**Your instructions:** Count the lines in the entries below that contain the string "This", treating uppercase and lowercase as different. Reply with the number alone.

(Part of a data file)
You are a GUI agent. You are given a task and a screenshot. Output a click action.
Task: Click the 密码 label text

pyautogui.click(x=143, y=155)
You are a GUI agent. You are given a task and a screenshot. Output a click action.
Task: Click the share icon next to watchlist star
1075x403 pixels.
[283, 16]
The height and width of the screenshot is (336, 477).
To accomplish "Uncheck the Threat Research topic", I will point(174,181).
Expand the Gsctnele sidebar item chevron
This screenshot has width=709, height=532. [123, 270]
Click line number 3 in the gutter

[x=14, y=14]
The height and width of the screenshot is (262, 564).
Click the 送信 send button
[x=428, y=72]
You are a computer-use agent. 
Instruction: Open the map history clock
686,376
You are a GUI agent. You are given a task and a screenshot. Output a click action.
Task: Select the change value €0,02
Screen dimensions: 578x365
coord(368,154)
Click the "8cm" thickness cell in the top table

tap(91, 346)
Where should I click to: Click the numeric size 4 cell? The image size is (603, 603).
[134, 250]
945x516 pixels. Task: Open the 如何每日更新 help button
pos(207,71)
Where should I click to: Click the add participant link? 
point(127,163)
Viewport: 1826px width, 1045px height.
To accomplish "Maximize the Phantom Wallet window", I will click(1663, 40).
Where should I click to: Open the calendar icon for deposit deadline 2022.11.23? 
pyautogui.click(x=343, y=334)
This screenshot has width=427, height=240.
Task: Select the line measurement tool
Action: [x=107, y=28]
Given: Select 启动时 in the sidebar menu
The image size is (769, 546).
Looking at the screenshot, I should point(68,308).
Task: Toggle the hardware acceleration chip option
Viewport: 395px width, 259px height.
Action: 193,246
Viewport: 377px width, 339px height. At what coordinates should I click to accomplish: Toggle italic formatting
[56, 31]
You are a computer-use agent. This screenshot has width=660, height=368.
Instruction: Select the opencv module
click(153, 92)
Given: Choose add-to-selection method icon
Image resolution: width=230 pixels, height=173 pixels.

**Exercise output:** 3